Rattlesnakes can be classified and identified by their diamond shaped head. Out in the desert and other bushy areas, the diamond shaped head is notorious for meaning “poisonous.” Pupils of a rattler are also vertical and there are 2 pits beneath the nostrils. (Rhoades, 2007). Of course, if all else fails, rattlesnakes generally give of a rattle of their tails when they feel threatened. While this doesn’t happen every time, it is a good indication that trouble is near and you need to back off. Try to listen closely while out walking in the bush. Symptoms of a rattlesnake bite include two puncture wounds from the snakes fangs, pain, tingling, or burning at the site, swelling at the site, and bruising or skin discoloration at the site of toxin injection. (Rhoades, 2007). The toxin can also cause numbness, nausea, weakness, difficulty breathing, and other more serious symptoms. The longer you wait for treatment, the more serious the effects will be.

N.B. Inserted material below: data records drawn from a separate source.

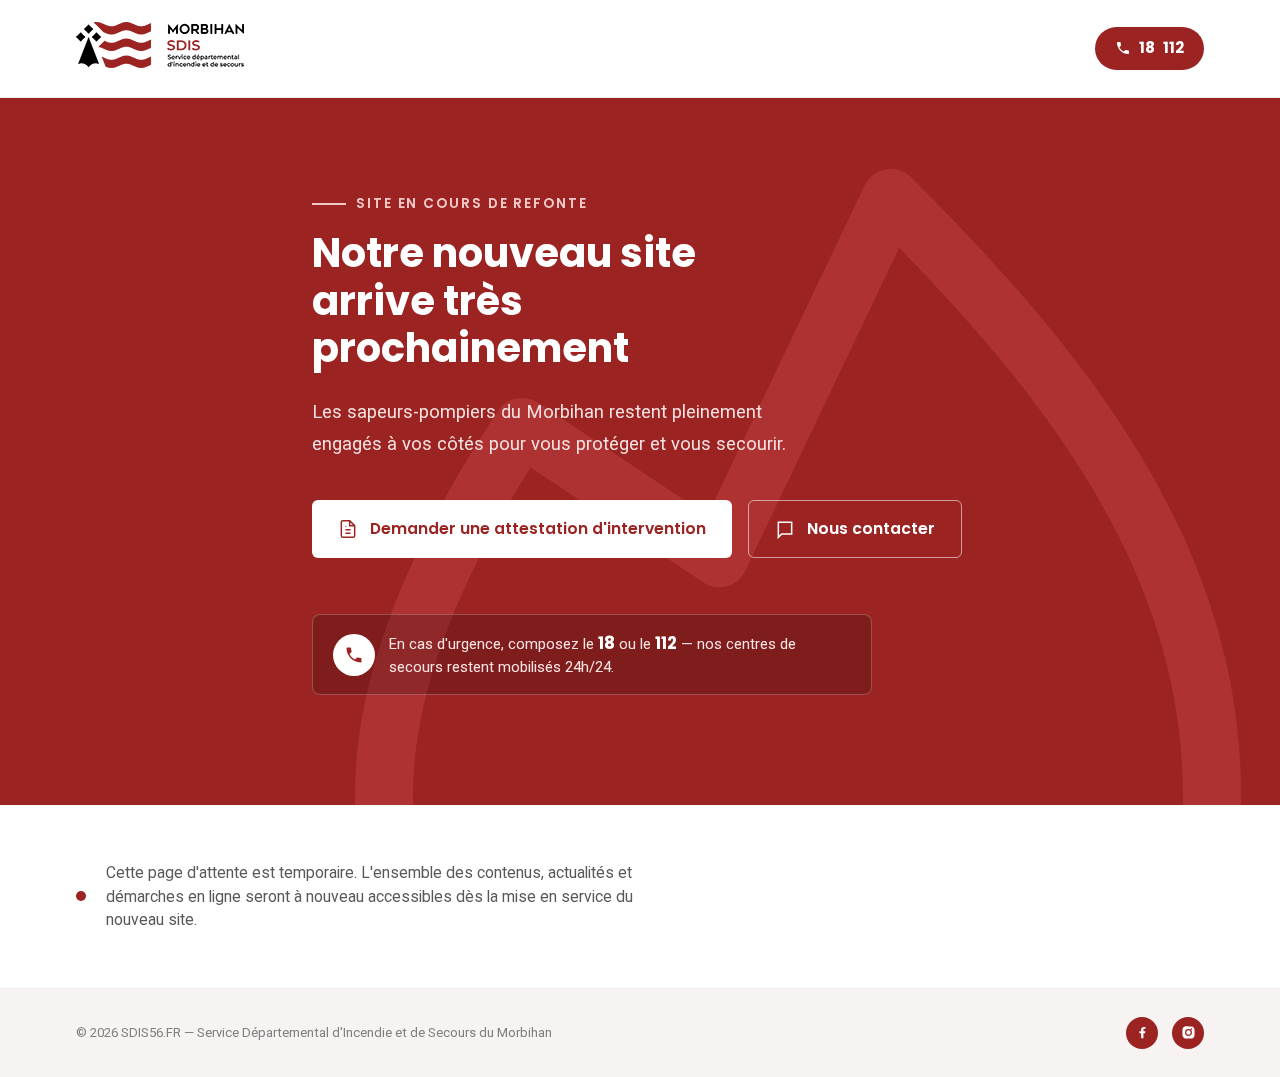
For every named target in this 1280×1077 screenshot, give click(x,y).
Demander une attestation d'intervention (538, 528)
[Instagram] (1188, 1033)
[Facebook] (1142, 1033)
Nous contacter (871, 528)
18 (1147, 47)
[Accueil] (160, 48)
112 (1173, 47)
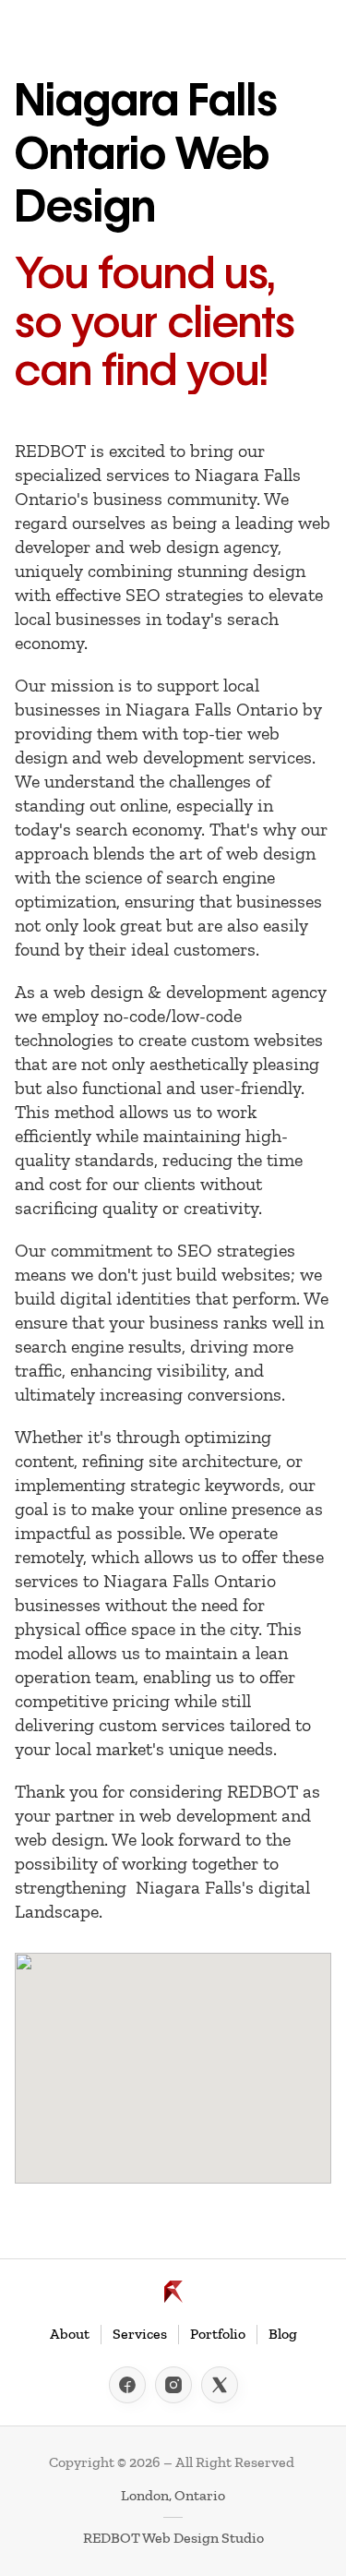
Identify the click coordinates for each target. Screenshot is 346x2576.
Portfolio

The second family is called Elapidae and includes Coral snakes who also inject an extremely dangerous neurotoxin into their victims. These snakes are found in fewer parts of the country and generally can be found in the Southern U.S.A. Luckily, both Pit Viper, and Coral snake bites are treatable, and have an antivenin available. Thus, immediate medical care is necessary in order to inject this antivenin to effectively counter the venom and prevent further injury due to the snake injected toxins. David Hardy, the aforementioned Arizonia snake bite physician admits that most people don’t seek the medical help they need soon enough. They wait until the pain becomes unbearable and then seek the help of a doctor. However, by then the toxin has had hours to do damage inside the body and even treatment may not be able to reverse the adverse potentially debilitating effects of the venom. (Henkel, 2004). Most snake bites don’t occur in areas where medical help is too far from reach. However, if they do, if you’re alone, or if medical help is hard to reach or will take a while to reach, there are steps you can take to ease the effects of the venom.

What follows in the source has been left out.